I was reading assembly tutorials and got stuck on stack operations and function calls. As said here, when fuction A calls function B, it passes first 4 arguments in registers(by value or pointer) and next ones are passed via stack. Also, caller funcion has to allocate 32 bytes on stack for calle to store those 4 value in registers. But when I have this simple code:
void foo()
{
int a = 0;
a++;
}
int WinMain(HINSTANCE, HINSTANCE, LPSTR, int)
{
foo();
return 0;
}
The disassembly:
WinMain:
mov dword ptr [rsp+20h],r9d
mov qword ptr [rsp+18h],r8
mov qword ptr [rsp+10h],rdx
mov qword ptr [rsp+8],rcx
sub rsp,28h
call foo (013F321000h)
xor eax,eax
add rsp,28h
ret
foo:
sub rsp,18h
mov dword ptr [rsp],0
mov eax,dword ptr [rsp]
inc eax
mov dword ptr [rsp],eax
add rsp,18h
ret
And the question is: why compiler allocates more memory than it actually needs for stack frames?

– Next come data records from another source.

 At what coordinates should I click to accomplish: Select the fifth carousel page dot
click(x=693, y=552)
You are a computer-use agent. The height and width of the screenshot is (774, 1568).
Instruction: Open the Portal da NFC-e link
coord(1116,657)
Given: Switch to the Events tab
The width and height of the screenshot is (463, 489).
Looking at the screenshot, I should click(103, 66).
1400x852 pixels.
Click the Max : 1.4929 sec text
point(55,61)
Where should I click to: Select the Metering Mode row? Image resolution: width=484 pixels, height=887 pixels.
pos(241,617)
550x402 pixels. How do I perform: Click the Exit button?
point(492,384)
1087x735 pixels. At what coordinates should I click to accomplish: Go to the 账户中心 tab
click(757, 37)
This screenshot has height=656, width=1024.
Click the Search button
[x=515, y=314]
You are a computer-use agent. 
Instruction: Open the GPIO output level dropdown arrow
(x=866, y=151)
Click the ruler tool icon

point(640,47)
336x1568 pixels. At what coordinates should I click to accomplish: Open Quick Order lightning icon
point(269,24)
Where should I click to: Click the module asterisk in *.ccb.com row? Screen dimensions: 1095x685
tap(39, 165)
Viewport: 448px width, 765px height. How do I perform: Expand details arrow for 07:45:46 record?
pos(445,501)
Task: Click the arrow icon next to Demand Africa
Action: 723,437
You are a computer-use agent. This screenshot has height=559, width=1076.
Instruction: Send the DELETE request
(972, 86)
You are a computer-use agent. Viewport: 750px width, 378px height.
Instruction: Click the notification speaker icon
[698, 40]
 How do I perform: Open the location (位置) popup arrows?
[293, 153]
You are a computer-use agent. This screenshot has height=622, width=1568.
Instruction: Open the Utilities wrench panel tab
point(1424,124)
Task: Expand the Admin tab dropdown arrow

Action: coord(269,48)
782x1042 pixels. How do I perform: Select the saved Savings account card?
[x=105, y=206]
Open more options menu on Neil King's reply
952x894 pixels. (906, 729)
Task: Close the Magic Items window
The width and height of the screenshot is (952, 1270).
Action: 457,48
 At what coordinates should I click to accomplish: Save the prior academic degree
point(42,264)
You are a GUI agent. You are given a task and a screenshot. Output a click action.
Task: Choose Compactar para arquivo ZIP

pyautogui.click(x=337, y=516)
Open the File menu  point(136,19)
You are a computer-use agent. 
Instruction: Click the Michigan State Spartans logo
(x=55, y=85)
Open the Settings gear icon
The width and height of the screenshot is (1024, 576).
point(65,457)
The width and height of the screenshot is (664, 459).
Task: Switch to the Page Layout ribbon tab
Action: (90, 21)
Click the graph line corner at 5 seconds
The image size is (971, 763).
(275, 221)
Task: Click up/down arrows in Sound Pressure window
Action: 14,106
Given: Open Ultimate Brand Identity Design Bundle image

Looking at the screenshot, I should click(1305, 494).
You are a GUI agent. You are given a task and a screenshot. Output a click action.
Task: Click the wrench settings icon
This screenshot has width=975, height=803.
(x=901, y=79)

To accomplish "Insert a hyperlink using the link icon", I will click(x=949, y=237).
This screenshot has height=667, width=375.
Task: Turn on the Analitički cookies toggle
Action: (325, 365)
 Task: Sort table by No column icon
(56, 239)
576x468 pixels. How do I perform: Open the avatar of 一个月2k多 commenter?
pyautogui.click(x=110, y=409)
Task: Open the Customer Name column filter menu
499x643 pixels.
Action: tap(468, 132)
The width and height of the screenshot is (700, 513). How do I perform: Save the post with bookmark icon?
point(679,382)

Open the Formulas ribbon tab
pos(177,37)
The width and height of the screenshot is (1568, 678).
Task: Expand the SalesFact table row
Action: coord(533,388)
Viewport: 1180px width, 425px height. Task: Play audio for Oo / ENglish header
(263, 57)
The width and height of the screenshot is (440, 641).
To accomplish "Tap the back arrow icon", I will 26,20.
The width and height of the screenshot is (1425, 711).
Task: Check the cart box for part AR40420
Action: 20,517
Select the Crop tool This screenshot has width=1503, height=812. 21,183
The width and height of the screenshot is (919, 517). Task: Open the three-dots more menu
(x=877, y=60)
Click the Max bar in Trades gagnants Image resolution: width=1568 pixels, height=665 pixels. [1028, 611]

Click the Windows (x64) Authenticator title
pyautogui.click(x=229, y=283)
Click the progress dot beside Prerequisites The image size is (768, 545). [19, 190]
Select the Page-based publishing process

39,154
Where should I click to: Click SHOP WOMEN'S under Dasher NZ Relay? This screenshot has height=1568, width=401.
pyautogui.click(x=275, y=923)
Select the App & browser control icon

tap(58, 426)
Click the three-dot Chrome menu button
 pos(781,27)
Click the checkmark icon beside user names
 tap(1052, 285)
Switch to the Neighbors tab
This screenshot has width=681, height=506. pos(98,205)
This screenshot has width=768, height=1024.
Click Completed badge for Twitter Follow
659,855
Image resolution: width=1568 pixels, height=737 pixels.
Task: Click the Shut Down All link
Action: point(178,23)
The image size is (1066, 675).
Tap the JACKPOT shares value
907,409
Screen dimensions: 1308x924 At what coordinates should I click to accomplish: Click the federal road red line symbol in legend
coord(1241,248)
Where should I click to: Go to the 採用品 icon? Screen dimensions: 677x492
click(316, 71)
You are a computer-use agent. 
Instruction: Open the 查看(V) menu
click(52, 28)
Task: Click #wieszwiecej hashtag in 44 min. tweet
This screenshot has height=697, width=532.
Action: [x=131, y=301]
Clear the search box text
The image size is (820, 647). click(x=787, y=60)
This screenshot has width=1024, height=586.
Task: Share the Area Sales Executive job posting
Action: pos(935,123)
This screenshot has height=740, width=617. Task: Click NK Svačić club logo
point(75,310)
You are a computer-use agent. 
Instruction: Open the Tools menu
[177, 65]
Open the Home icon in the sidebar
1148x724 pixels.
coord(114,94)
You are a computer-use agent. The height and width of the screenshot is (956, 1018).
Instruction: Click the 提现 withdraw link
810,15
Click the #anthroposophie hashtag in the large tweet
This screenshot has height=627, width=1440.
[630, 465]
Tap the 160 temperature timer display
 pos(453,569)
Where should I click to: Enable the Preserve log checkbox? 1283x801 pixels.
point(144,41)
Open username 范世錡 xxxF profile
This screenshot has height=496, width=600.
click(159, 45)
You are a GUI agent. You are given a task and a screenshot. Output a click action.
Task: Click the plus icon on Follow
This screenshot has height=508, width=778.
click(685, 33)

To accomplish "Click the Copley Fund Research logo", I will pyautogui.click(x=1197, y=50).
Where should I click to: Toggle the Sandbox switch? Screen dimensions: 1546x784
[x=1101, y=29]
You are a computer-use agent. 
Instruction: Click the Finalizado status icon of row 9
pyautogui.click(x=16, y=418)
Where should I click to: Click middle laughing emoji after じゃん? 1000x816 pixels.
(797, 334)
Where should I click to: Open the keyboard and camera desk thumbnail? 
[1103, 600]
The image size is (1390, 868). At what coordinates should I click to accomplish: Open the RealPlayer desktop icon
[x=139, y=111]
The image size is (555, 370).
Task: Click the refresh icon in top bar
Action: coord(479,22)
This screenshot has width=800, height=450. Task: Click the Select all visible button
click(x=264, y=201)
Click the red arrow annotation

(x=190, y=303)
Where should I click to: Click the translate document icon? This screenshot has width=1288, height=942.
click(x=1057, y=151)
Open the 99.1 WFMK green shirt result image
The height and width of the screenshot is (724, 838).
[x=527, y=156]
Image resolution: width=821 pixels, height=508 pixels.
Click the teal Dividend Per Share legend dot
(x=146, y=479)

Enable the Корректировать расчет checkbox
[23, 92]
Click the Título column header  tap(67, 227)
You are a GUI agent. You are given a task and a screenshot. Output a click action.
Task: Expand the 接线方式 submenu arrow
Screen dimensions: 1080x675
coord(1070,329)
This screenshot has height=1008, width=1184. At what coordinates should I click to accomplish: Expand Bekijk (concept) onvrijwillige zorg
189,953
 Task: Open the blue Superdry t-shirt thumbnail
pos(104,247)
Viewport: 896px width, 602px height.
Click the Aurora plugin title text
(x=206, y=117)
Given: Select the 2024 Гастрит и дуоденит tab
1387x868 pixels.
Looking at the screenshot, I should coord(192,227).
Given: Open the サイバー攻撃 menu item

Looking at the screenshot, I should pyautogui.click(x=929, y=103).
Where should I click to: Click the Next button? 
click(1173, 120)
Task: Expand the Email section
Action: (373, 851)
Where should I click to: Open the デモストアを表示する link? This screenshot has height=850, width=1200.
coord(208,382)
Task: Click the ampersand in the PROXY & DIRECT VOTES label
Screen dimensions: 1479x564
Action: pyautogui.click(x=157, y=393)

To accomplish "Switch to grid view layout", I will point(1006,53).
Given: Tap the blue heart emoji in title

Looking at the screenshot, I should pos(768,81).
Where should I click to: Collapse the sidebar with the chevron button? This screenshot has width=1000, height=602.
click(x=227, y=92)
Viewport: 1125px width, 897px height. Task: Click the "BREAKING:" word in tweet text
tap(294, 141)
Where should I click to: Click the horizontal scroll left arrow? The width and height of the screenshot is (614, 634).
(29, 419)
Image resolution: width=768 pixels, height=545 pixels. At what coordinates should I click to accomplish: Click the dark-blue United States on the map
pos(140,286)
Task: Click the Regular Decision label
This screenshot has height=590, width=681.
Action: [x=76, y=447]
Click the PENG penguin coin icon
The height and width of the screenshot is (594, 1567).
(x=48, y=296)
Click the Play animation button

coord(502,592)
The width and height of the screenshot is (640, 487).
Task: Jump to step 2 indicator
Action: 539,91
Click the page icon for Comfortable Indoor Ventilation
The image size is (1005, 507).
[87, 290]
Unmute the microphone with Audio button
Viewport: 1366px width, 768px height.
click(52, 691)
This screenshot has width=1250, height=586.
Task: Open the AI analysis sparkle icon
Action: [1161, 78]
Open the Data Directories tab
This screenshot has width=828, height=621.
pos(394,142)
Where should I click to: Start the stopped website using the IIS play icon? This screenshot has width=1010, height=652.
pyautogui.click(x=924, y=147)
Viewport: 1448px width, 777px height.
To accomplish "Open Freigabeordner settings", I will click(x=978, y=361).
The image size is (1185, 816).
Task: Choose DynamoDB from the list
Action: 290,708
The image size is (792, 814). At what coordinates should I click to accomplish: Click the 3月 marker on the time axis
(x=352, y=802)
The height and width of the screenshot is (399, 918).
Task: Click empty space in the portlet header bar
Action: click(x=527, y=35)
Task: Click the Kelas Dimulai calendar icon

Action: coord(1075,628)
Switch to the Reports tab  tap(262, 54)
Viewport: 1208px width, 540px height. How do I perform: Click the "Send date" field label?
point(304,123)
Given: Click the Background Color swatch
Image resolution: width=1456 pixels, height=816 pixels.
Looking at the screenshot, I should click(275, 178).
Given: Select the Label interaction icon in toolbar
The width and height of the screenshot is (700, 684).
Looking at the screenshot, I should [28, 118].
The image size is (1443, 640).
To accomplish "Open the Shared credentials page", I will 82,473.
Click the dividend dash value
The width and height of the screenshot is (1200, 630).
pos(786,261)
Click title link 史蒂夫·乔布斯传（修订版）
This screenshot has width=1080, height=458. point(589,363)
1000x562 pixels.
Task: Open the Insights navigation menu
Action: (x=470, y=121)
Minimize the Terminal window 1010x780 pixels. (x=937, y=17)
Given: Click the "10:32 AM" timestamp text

For example, in WinMain
, when it's calling foo
, no parameters are passed via stack, so why it allocates 40 bytes instead of 32 shadow space? And the same is in foo
function: it needs only 4 bytes to store int variable, another 4 probably are used for alignment, but how another 16 bytes are used?
I use VS2017, code is build in Win64-Debug, optimisation, intrisicts and JMC are disabled.